Passage to read ▸
There’s also now protective infrastructure in some of the most dangerous places – like tunnels at those northwestern carnage sites I mentioned earlier – that helps deflect or bypass snow. Wilbur is currently working with Washington state to replace an inadequate snowshed on Snoqualmie Pass – meant to channel avalanches safely over the interstate – with a six-lane bridge over the slide path. Officials expect the $71 million project to reduce road closures 10-fold, and thus reduce the massive economic disturbances associated with blocked freight and traffic, Wilbur says.

Several mountain communities, including Aspen and Pitkin County, San Juan County, Ophir, Vail and others in Colorado starting in the 1970s, Sun Valley and Ketcham, Idaho, and Anchorage and Juneau, Alaska, have also adopted avalanche zoning and land-use codes that prohibit structures or require building designs that can withstand avalanche forces in known active slide paths, depending on how frequent they are, Wilbur says. The codes are adapted from Swiss policies, with some key tweaks to accommodate Americans’ sense that private property rights are sacred above nearly everything else – for example, being less strict about how frequent slides need to be to prohibit building. The communities in Utah’s highly avalanche-prone Little Cottonwood Canyon, meanwhile, have “interlodge” warnings, requiring residents to shelter in avalanche-fortified buildings – for minutes, hours or even days – until officials declare it safe again after bombing surrounding slopes to set off slides.

Data excerpts ▸
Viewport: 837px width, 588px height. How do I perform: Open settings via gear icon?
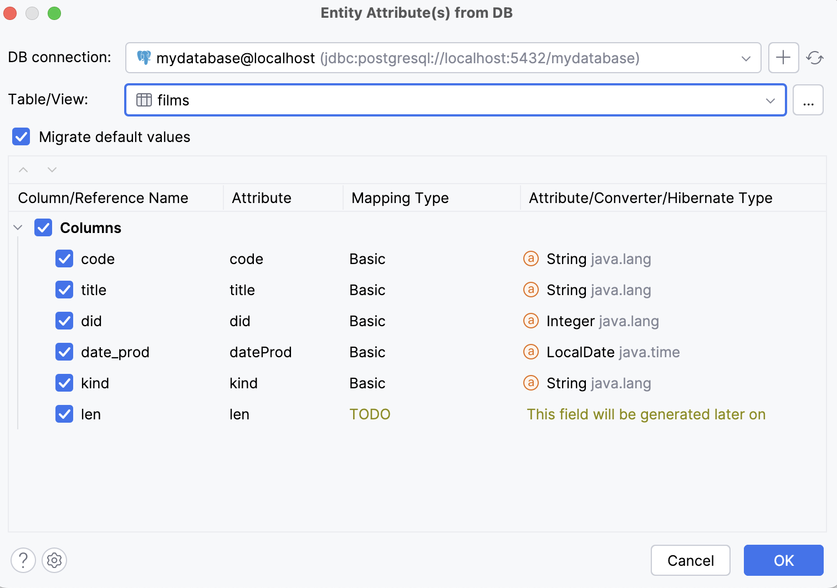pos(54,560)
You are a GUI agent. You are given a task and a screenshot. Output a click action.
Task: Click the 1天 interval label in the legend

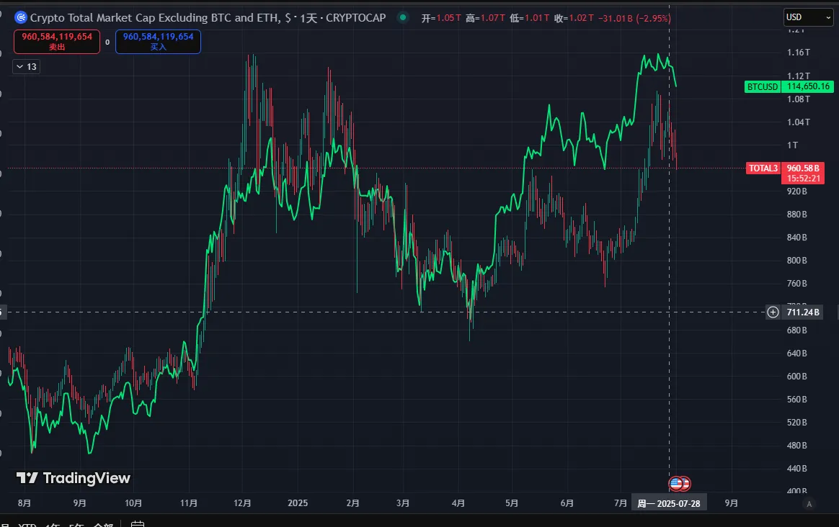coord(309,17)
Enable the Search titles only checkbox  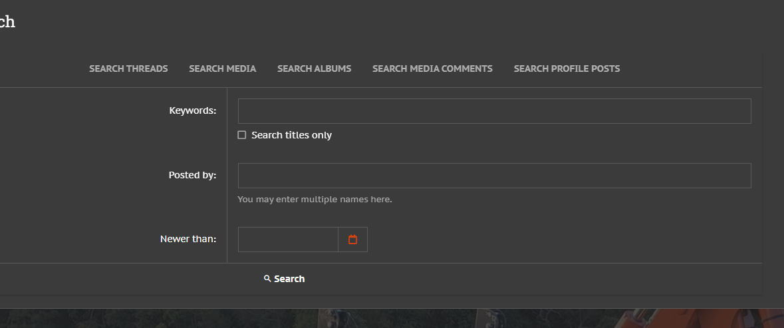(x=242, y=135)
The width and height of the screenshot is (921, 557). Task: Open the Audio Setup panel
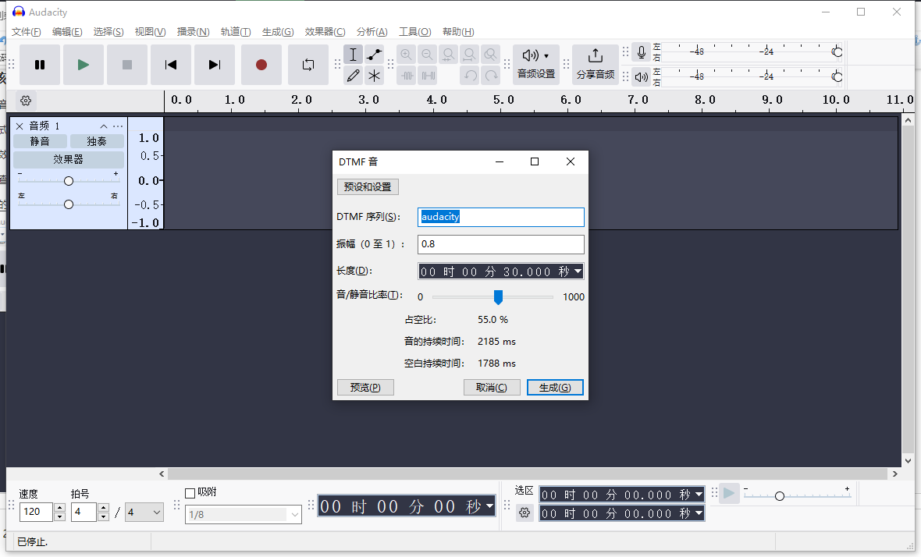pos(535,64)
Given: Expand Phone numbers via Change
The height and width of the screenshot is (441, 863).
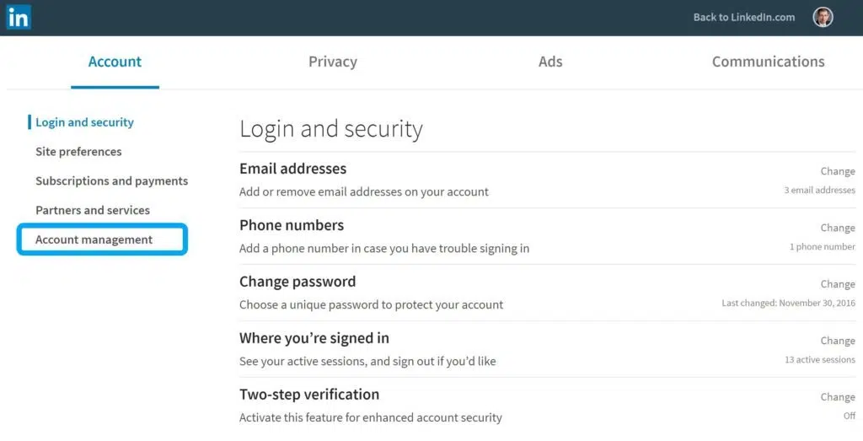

--

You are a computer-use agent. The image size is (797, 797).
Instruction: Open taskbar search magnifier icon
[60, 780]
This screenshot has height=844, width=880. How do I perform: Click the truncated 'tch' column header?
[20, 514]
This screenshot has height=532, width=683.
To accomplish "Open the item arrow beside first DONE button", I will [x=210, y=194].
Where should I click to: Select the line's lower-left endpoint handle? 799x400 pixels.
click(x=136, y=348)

==

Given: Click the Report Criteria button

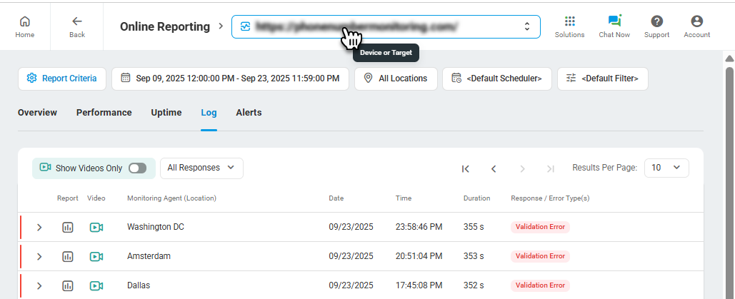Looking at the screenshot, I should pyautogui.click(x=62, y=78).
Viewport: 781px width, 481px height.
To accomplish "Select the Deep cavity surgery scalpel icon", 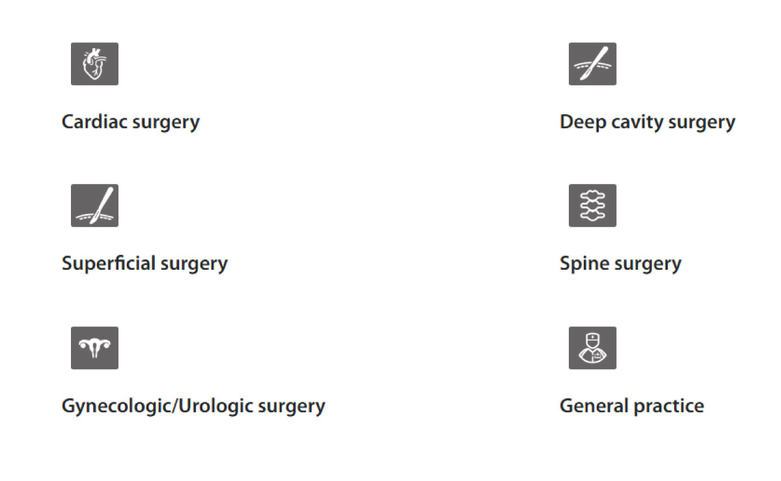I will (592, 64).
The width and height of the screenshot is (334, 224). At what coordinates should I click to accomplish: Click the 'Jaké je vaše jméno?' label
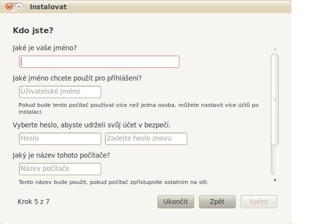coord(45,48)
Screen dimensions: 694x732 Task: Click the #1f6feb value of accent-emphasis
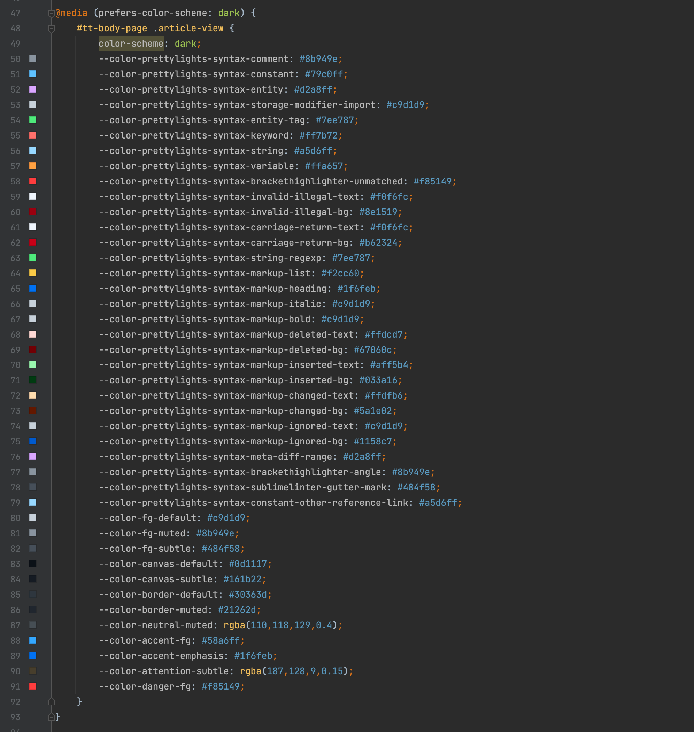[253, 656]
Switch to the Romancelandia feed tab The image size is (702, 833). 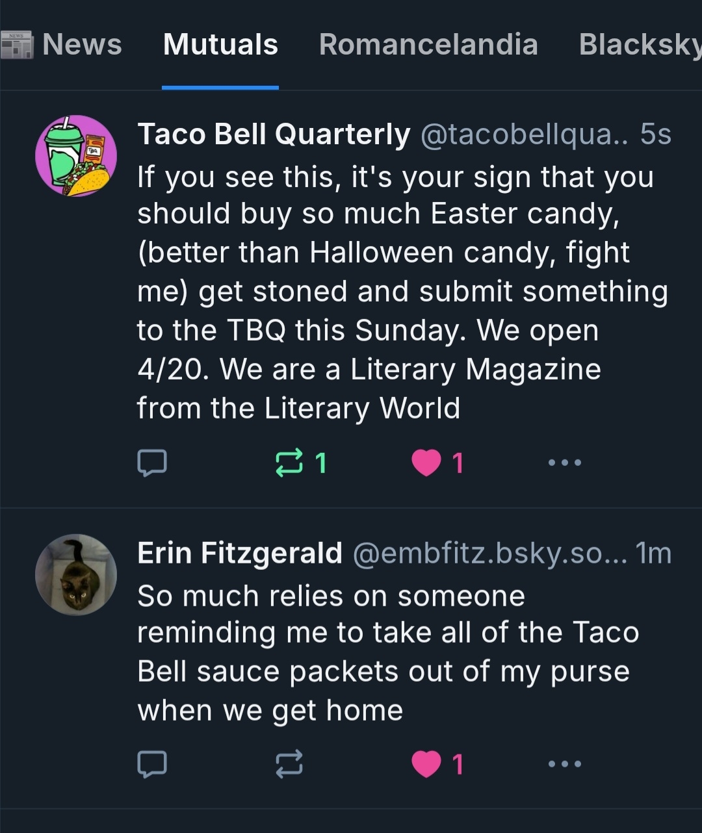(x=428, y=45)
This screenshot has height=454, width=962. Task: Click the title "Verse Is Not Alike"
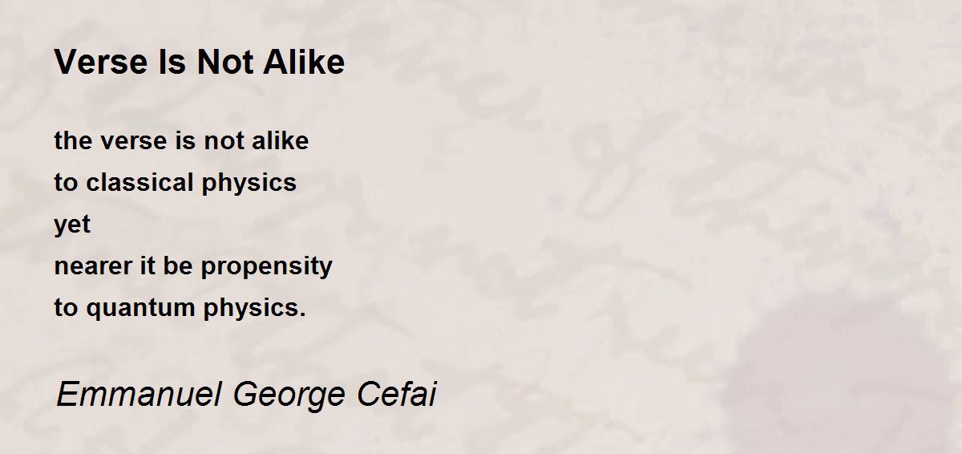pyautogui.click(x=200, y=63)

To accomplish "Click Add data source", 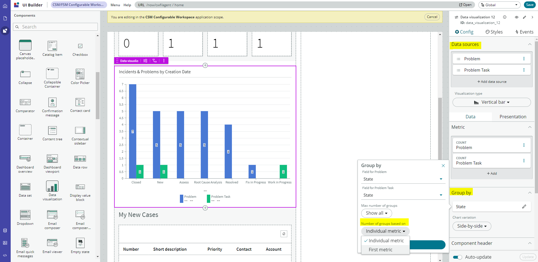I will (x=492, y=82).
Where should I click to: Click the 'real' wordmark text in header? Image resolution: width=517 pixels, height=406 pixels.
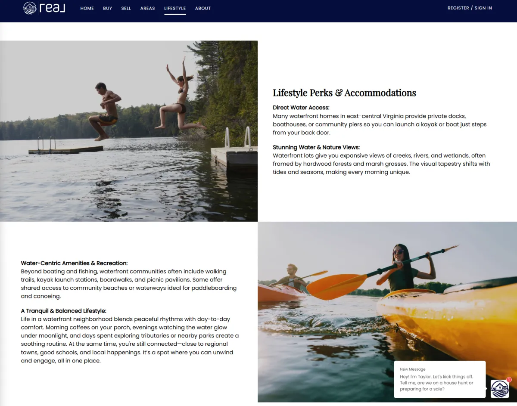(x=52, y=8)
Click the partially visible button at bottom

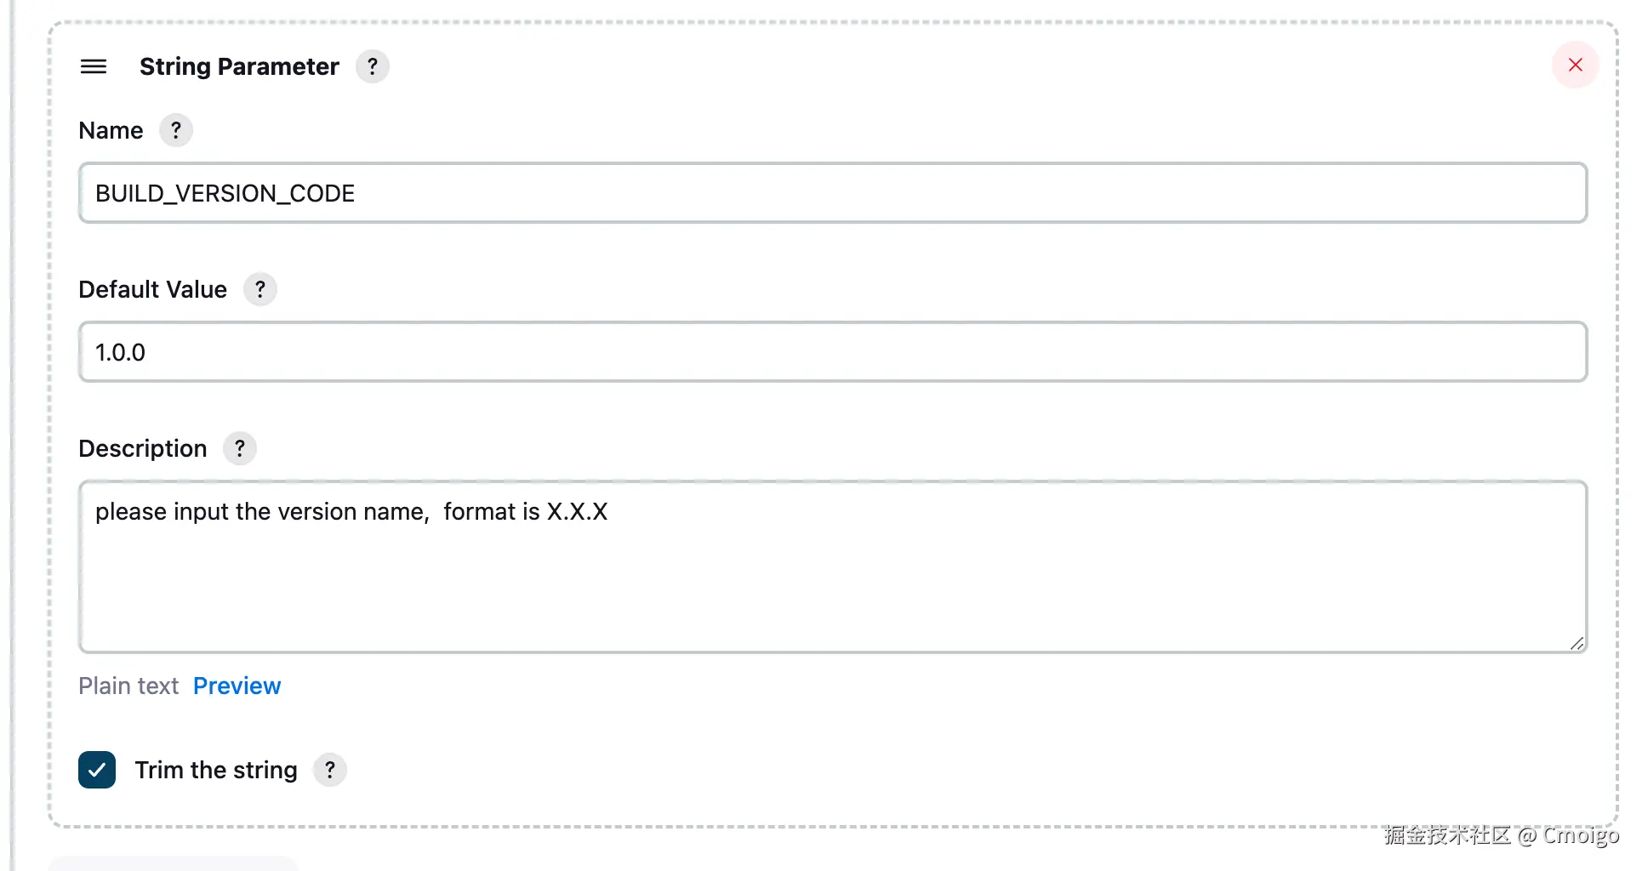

What you will do ▸ Say whether each statement agrees with the passage on avalanche protection, answering yes or no and quoting the deciding words of the passage: (a) The Snoqualmie Pass project will replace a snowshed with a six-lane bridge. (b) The avalanche codes in American communities are stricter than the Swiss policies about how frequent slides must be to prohibit building. (c) Officials expect the Snoqualmie Pass project to cut road closures in half.

Solution to this problem ▸
(a) Yes: "replace an inadequate snowshed on Snoqualmie Pass – meant to channel avalanches safely over the interstate – with a six-lane bridge over the slide path"
(b) No: "being less strict about how frequent slides need to be to prohibit building"
(c) No: "Officials expect the $71 million project to reduce road closures 10-fold"